By late April 1975, it had become all too clear that the 19-year-long Vietnam War was nearly over. With the People’s Army of North Vietnam just outside the city limits, Saigon—the then capital of the Republic of South Vietnam—was only days away from falling into enemy hands.
The reality soon set in for U.S. Ambassador Graham Martin, and a full evacuation of all American military and civilian personnel in Saigon, along with thousands South Vietnamese civilians, was ordered. The evacuation, dubbed “Operation Frequent Wind,” called for the U.S. Embassy in Saigon to be a secondary evacuation point but the complex was soon overwhelmed by locals and high-ranking South Vietnamese politicians alike, all desperate to flee the country.
In all, 7,000 people were airlifted out of South Vietnam in just two days, many of them via the U.S. Embassy. The last to leave were 11 U.S. Marines that had taken up position on the embassy’s roof, after fighting back massive, unruly crowds that had overrun the building’s grounds. The marines were evacuated from the embassy at 7:53 AM on April 30, marking the unceremonious end to America’s involvement in the Vietnam War.
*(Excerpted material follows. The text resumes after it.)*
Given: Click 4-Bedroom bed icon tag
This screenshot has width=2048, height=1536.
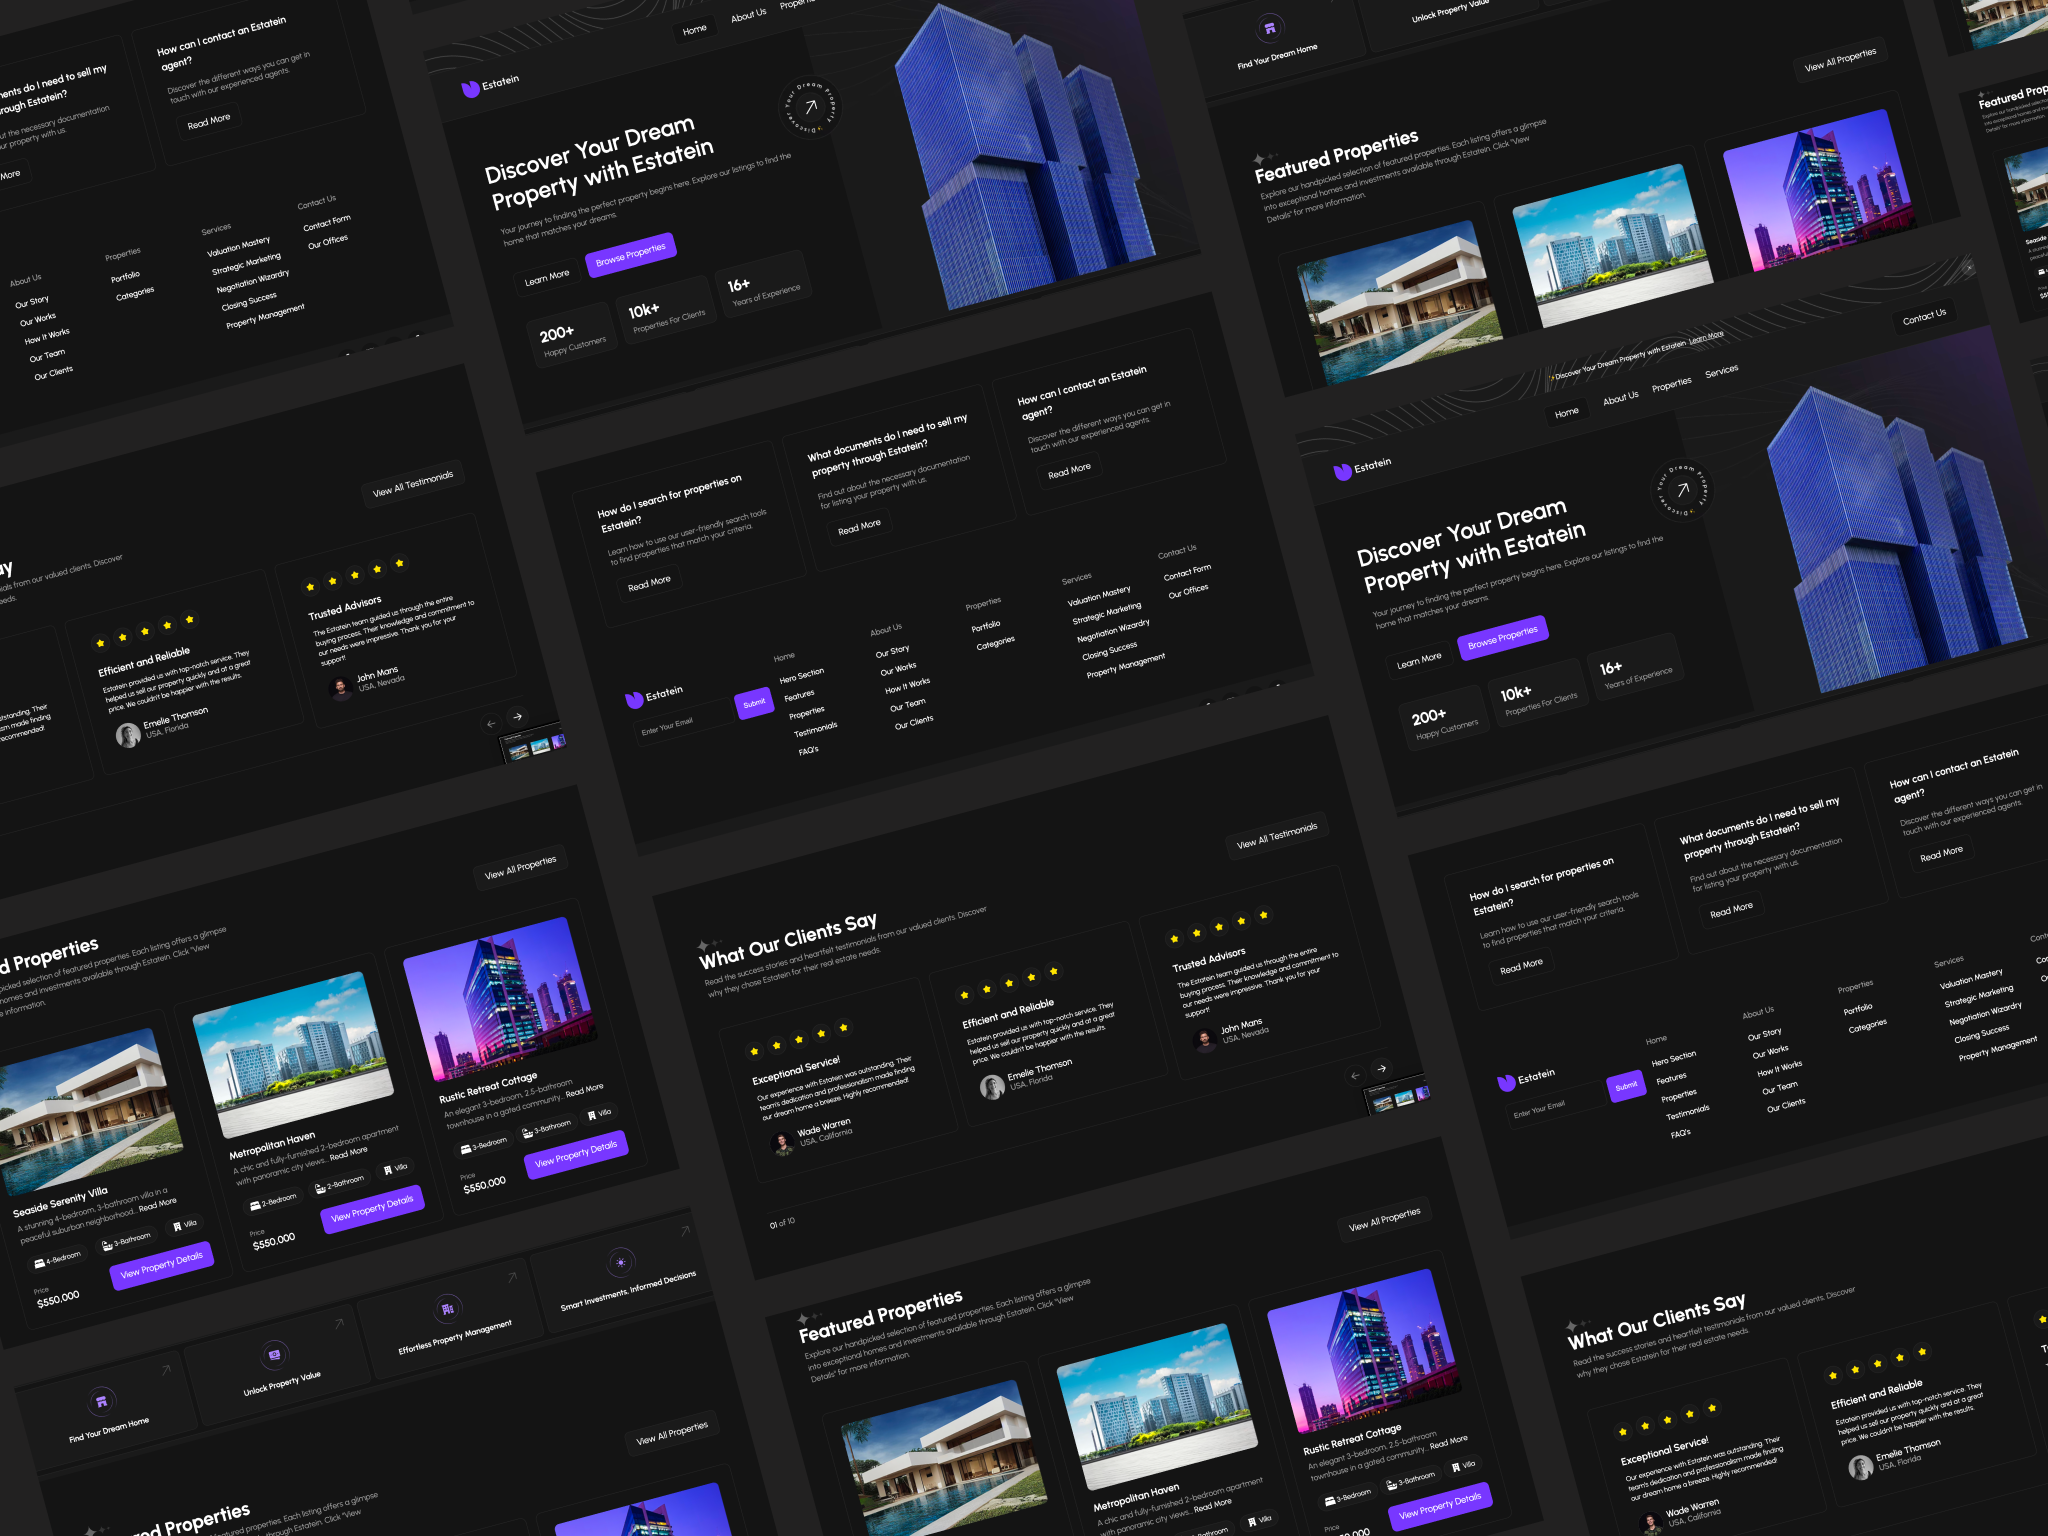Looking at the screenshot, I should click(58, 1260).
The former embassy itself no longer exists. Vietnam handed the building back over to the U.S. in 1995 after the two countries re-established diplomatic relations but the complex was in need of numerous repairs after being neglected for over 20 years. The building was demolished in 1998 and a new Consulate-General was built adjacent to the old embassy.
Know Before You Go
Today, history buffs can visit the site of what was once the US embassy, and be guided through the history and events that took place at this important location.The rooftop stairway from the original embassy building was salvaged and is now on display at the Gerald R. Ford Presidential Museum in Grand Rapids, Michigan.